● **GIVEN TASK A**: Work out how many lines in the rows below contain the string "Open", treating case as significant, and give only that number.

● **DOCUMENT TEXT**:
==================================================
It must be verified. A set of 21 certainly doesn't
guarantee that it's a covering set. My test found cases
where it took 28 six-number combinations to achieve
covering.
> [21 is not the optimal set of 6s covering all 4s]
Right. You can prove that simply by demonstrating the
existence of a 20 number covering set, of which I found
numerous examples.
>
> III) Do you think 20 is the optimal or least numbers of subsets of 6's
As pointed out by others, 18 is the minimum, but you
have to find an 18 or 19 set to prove it. Apparently,
no one (including me) has found one yet.
>
> III) I do my verification slightly differently than you, a bit more
> clumsy using Powerbasic,
> but the result is the same .
> This is why I am not familiar with some of your terms which are much
> more mathematical.
I'll try to do a write up of my algorithm later. I also
use the binary number thing to create the covering sets
(sounds like your e-mail friend was doing something similar
if his program involved a lot of 1s and 0s). My program
finds sets of 20 quite quickly, so maybe my approach to
finding them is better.
>
> Your verification using binary number is easier and will use it in my
> future verifications.
I hope your PowerBasic supports Big Integers!
==================================================
● **DATA**:

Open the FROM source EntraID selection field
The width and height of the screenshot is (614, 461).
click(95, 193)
==================================================
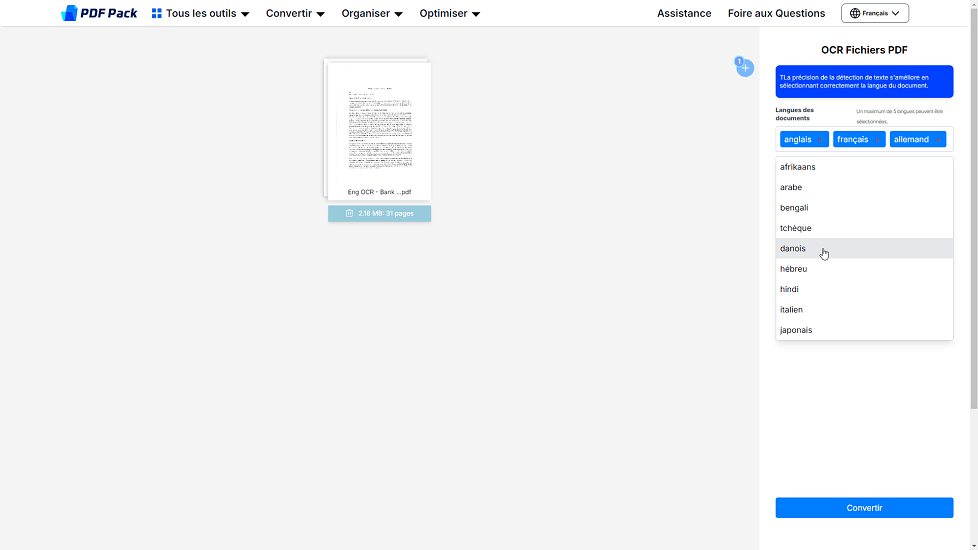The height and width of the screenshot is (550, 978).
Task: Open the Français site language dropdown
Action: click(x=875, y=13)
==================================================
● **GIVEN TASK B**: List every distinct number of six-number combinations that the forum thread gives as the size of a set.

● **FULL ANSWER A**: 2

● **FULL ANSWER B**: 21, 28, 20, 18, 19